Dataset from the global phosphoproteomic mapping of early mitotic exit in human cells

Samuel Rogers a,1, Rachael A McCloy a,1, Benjamin L Parker b, Rima Chaudhuri b, Velimir Gayevskiy a, Nolan J Hoffman b, D Neil Watkins a,c,d, Roger J Daly e, David E James b, Andrew Burgess a,e,
PMCID: PMC4564385  PMID: 26425664

Abstract

The presence or absence of a phosphorylation on a substrate at any particular point in time is a functional readout of the balance in activity between the regulatory kinase and the counteracting phosphatase. Understanding how stable or short-lived a phosphorylation site is required for fully appreciating the biological consequences of the phosphorylation. Our current understanding of kinases and their substrates is well established; however, the role phosphatases play is less understood. Therefore, we utilized a phosphatase dependent model of mitotic exit to identify potential substrates that are preferentially dephosphorylated. Using this method, we identified >16,000 phosphosites on >3300 unique proteins, and quantified the temporal phosphorylation changes that occur during early mitotic exit (McCloy et al., 2015 [1]). Furthermore, we annotated the majority of these phosphorylation sites with a high confidence upstream kinase using published, motif and prediction based methods. The results from this study have been deposited into the ProteomeXchange repository with identifier PXD001559. Here we provide additional analysis of this dataset; for each of the major mitotic kinases we identified motifs that correlated strongly with phosphorylation status. These motifs could be used to predict the stability of phosphorylated residues in proteins of interest, and help infer potential functional roles for uncharacterized phosphorylations. In addition, we provide validation at the single cell level that serine residues phosphorylated by Cdk are stable during phosphatase dependent mitotic exit. In summary, this unique dataset contains information on the temporal mitotic stability of thousands of phosphorylation sites regulated by dozens of kinases, and information on the potential preference that phosphatases have at both the protein and individual phosphosite level. The compellation of this data provides an invaluable resource for the wider research community.


Specifications Table

Subject area Cell biology
More specific subject area Phosphoproteomics and Mitosis
Type of data MS data and annotations, western blot, time-lapse microscopy, immunofluorescence
How data was acquired Mass spectrometry (LTQ-Orbitrap Velos Pro, Thermo Fisher Scientific), Leica TCS SP8 MP confocal microscope
Data format Raw (.raw,index,.apl), filtered, and analyzed data (.txt and.xlsx)
Experimental factors SILAC labeled Nocodazole arrested HeLa cells, treated with the protease inhibitor MG132, followed with (heavy) or without (light) the Cdk1 inhibitor RO3306.
Experimental features Mitotic arrested and mitotic exit samples were lysed, mixed 1:1, peptides were digested with trypsin and fractionated using strong cation exchange. Phosphopeptides were enriched using TiO2, and samples were analyzed by LC-MS/MS.
Data source location Sydney, Australia
Data accessibility All raw MaxQuant output data is available in the PRIDE repository http://www.ebi.ac.uk/pride/archive/projects/PXD001559. Annotated spectra can be viewed using the free MS-viewer http://prospector2.ucsf.edu with the search key gsmtp1s5q7

Value of the data

  • Temporal, quantitative data on over 16,000 phosphorylation sites on more than 3300 proteins.

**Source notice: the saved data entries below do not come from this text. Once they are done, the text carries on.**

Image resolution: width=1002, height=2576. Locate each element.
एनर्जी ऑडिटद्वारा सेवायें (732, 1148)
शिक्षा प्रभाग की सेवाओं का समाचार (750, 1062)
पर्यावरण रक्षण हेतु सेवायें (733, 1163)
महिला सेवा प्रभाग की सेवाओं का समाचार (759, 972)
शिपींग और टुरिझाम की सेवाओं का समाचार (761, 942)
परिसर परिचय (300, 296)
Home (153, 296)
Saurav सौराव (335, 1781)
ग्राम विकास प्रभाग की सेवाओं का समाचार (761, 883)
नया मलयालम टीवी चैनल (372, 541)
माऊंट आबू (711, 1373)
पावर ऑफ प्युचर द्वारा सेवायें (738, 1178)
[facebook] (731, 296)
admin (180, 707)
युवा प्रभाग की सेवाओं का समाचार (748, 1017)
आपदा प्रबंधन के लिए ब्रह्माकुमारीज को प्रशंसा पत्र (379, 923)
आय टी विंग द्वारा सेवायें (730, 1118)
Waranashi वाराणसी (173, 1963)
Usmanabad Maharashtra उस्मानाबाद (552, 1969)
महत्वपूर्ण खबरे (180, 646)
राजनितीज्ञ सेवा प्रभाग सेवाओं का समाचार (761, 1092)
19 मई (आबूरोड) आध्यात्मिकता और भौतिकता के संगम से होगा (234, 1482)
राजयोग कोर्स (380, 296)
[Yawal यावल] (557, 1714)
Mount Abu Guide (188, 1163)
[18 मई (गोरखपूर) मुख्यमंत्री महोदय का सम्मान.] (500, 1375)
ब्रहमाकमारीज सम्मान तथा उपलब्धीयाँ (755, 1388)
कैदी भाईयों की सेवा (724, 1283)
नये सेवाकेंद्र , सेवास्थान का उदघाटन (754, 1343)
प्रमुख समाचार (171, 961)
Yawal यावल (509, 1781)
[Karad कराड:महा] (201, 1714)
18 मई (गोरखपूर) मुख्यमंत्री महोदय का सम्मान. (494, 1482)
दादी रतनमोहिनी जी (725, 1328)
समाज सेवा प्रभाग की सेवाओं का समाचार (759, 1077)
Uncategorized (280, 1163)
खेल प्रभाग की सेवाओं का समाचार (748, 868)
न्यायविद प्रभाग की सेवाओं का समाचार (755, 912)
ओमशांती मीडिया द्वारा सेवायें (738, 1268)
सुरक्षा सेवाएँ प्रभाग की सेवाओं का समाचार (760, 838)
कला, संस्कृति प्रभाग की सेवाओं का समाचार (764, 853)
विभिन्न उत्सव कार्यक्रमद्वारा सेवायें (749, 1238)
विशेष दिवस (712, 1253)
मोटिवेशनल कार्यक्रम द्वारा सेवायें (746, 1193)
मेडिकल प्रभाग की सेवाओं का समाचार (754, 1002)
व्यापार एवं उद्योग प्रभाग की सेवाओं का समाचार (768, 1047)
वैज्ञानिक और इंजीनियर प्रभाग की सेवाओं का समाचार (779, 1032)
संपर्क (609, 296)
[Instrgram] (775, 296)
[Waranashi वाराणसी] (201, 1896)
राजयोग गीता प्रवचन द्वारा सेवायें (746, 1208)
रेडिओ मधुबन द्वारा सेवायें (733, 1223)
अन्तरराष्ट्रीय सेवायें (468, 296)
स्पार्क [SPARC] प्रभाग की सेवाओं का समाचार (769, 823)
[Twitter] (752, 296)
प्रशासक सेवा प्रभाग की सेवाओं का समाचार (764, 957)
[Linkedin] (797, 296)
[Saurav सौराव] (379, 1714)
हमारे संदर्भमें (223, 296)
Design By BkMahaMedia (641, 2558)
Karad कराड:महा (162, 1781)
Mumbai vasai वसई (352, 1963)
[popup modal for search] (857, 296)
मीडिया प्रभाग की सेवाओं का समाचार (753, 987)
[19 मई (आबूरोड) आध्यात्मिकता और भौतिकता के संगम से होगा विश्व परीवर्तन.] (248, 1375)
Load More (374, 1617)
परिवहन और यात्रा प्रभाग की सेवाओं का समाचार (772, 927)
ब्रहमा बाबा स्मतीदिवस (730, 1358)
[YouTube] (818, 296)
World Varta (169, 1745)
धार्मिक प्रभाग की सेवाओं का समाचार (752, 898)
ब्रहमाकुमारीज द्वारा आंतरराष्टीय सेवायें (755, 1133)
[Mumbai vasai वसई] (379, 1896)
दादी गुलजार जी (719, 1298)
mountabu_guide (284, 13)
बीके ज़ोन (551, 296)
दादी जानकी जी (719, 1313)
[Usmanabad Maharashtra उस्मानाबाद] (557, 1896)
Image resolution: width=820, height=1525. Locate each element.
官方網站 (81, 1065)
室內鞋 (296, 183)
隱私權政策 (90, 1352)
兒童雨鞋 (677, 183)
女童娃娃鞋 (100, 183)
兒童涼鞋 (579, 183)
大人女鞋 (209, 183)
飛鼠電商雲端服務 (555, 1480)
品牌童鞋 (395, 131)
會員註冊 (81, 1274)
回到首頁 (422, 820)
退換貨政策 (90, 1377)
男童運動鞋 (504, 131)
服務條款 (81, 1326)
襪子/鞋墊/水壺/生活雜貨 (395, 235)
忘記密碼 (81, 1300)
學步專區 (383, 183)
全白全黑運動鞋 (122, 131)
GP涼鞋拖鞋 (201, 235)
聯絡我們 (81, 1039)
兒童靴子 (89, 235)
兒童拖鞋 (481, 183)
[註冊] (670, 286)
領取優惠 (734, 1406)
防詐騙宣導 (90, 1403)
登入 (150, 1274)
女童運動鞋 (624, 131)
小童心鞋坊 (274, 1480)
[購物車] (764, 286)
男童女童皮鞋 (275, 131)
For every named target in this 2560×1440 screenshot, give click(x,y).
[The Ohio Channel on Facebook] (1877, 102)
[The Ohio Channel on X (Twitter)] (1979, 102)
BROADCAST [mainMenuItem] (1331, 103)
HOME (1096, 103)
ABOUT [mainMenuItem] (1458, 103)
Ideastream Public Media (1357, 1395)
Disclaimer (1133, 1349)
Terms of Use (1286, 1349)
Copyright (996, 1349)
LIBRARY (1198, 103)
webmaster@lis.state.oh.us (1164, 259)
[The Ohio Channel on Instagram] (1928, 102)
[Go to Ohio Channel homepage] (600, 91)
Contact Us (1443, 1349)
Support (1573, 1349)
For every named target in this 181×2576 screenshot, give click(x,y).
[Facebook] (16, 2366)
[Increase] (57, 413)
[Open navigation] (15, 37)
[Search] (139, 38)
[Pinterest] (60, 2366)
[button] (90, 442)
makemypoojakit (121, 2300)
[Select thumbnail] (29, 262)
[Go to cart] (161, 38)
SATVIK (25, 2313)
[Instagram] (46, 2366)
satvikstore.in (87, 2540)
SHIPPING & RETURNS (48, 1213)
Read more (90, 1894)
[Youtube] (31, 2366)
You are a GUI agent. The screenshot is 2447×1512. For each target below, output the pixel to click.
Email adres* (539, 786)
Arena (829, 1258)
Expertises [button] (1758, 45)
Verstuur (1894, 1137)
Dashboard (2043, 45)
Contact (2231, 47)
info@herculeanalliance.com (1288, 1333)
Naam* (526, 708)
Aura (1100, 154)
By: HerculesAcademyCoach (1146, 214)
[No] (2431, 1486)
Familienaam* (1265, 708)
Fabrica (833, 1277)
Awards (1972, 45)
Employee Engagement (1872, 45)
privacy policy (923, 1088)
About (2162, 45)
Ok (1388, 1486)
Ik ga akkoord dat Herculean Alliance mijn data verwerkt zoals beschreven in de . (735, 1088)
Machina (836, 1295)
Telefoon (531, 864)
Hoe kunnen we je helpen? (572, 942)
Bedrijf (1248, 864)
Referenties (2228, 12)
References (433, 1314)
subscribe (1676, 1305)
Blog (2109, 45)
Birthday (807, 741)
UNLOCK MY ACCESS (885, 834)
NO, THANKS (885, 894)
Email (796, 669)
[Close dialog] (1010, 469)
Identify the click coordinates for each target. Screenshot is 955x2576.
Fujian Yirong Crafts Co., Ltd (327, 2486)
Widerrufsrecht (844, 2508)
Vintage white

  • Majority of phosphorylation sites have been annotated with known and/or predicted upstream kinase/s, in an easy to use excel spreadsheet, providing an excellent resource for the wider research community.

  • Identification of several new motifs for the major mitotic kinases that correlate with phosphosite stability.

  • These motifs could be used to predict the potential phosphorylation stability of specific phosphorylated residues of interest.

1. Data

Phosphorylation is a dynamic modification, and therefore to fully understand the meaning of a specific phosphorylation, its half-life must be known. The stability is an output of the activity of the regulatory kinase and phosphatase (Fig. 1A). In order to understand the dynamic nature of phosphorylation sites, we took advantage of the fact that during mitosis over 75% of the human proteome (>7000 proteins) is phosphorylated, with those proteins phosphorylated on the majority of all potential phosphorylation sites [2]. As cells exit mitosis these phosphorylations are removed in a highly organized, sequential manner [3]. Therefore, mitotic exit provides an excellent experimental system to rapidly analyze the temporal dynamics of phosphorylation. We recently performed a global phosphoproteomics analysis comparing mitosis to early mitotic exit [1], and here we present detailed methods and additional data from this study. This additional information can be used by the wider research community to infer a potential function of a phosphorylation sites based on our reported mitotic temporal dynamics, or as predictive tool for the stability of a novel phosphorylation based amino acids surrounding the phosphosite.

Fig.1.

Fig.1

(a) Shown is a simplistic model for creating stable and unstable phosphorylation sites by altering the preference that each kinase and phosphatase pair has for a specific phosphosite. Thick arrows (black) indicate a stronger preference compared to thin arrows. For example, sites that are preferentially dephosphorylated by a phosphatase will be unstable. (B) Schematic diagram of method for producing highly synchronized HeLa cells undergoing phosphatase dependent mitotic exit. (C) Schematic diagram detailing SILAC metabolic labeling of mitotic and early (phosphatase dependent) mitotic exit samples. This was then followed by peptide digestion, fractionation, phosphopeptide enrichment, quantification by LC-MS/MS, peptide identification and annotation using MaxQuant environment and finally statistical and bioinformatics analysis.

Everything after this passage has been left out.